When Australia is producing hits such as Lion (Garth Davis, 2016) and The Dressmaker (Jocelyn Moorhouse, 2015), it’s difficult to remember that, not too long ago, there was nothing. Gillian Armstrong has seen it all. In 1973, she became one of the twelve students of the Australian Film Television and Radio School’s (AFTRS) inaugural cohort, which also included Phillip Noyce and Chris Noonan. She was also part of the first wave of Australian filmmakers who enjoyed government support after an industry push for a film-development body was enacted by then–prime minister John Gorton in the late 1960s and early 1970s. Armstrong had her breakthrough later in 1973 when, under David Stratton’s reign, the Sydney Film Festival accepted her graduate film, One Hundred a Day, which subsequently won accolades at the AFI Awards and the Adelaide Film Festival. She famously went into feature filmmaking in 1979, with her smash My Brilliant Career; became the first female filmmaker from outside the US to be approached by MGM to make a big-budget feature, Mrs. Soffel (1984); and gave Oscar winners Geoffrey Rush and Cate Blanchett some of their first roles.

fIn the four decades since Armstrong’s career began, the industry has seen significant shifts – from the cinematic golden age that birthed films like Picnic at Hanging Rock (Peter Weir, 1975) and the overproduction spurred by the 10BA tax offset,[1]See Screen Australia, ‘The Operation of 10BA’, <https://www.screenaustralia.gov.au/fact-finders/people-and-businesses/production-businesses/in-the-archive/operation-of-10ba>, accessed 11 August 2017. to an increased reliance on co-productions and the disappearance of major global independent studios such as Miramax from the 1990s onwards. Armstrong’s last narrative film, 2007’s Death Defying Acts, saw a botched release in much of the world; since then, the director has shifted her creative energies towards documentaries, such as Women He’s Undressed (2015), and television, due to the artistic freedom afforded by the two forms. Her films – apart from those already mentioned, these include Little Women (1994), Oscar and Lucinda (1997), High Tide (1987) and Starstruck (1982) – are works of vibrant human drama and comedy that have endured despite changes in industry and society. Armstrong resists being called a pioneer at every turn, but it’s impossible to not see her as one.

My Brilliant Career

Ella Donald: The Australian film industry has gone through a lot of phases in such a short time. It’s still a relatively young industry, though – you were among its first wave of filmmakers, and that was only forty or so years ago!

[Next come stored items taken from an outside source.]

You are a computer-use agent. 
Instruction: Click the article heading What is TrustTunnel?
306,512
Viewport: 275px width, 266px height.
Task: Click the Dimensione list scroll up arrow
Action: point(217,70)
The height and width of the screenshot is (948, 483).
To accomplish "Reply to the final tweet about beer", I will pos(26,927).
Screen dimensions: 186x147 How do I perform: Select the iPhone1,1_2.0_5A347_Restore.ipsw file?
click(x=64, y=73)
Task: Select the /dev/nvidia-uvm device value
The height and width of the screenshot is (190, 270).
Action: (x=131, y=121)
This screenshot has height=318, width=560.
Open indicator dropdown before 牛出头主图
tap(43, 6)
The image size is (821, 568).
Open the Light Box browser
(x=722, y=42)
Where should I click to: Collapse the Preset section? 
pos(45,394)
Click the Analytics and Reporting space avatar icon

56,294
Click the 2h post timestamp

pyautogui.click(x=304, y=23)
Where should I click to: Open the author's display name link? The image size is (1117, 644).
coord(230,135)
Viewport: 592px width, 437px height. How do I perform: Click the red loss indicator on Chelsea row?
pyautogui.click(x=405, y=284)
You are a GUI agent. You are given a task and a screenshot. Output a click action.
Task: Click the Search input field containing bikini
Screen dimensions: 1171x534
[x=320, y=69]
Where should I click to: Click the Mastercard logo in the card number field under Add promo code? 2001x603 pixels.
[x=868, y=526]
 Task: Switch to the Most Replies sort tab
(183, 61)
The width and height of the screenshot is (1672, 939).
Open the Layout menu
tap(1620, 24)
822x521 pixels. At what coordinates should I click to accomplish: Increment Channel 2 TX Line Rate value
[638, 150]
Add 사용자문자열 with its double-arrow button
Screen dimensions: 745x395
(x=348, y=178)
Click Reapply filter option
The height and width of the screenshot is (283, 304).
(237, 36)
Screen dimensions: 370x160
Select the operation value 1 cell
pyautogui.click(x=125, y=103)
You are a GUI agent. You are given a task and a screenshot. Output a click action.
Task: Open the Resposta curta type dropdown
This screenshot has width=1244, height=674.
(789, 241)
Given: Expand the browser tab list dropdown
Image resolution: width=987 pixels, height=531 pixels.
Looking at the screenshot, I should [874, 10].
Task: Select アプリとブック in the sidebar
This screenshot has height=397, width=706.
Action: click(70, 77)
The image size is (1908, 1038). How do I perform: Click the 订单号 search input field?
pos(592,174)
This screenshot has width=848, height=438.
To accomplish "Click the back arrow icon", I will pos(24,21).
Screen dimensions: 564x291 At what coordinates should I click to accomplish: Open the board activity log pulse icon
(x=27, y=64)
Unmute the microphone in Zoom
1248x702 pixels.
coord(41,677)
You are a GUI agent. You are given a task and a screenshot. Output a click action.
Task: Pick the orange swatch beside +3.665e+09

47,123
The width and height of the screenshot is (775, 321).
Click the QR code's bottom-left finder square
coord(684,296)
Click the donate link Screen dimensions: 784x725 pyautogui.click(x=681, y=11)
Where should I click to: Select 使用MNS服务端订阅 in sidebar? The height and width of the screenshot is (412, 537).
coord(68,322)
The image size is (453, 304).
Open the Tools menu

Gillian Armstrong: That’s true. It’s gone very fast […] When I was at film school, there weren’t any Australian films. I remember going to see the first one – it was a Tim Burstall film [2000 Weeks, 1969] – that was run in an arthouse cinema in Carlton, and I have to say I was completely freaked out hearing Australian voices on screen.

I feel like there’s still that attitude towards Australian films among the wider population.

We’ve gone through various cycles. Firstly, we had a really vibrant film industry in the 1930s, with Charles Chauvel, Lottie Lyell and so on. Then, with the American distributors buying up all the cinemas and also the advent of sound, we didn’t have the money and […] basically, the distribution was cut off and the market was closed down. For me, my film-school history said […] Chauvel ended up at Circular Quay in the ticket box, selling tickets for the ferry.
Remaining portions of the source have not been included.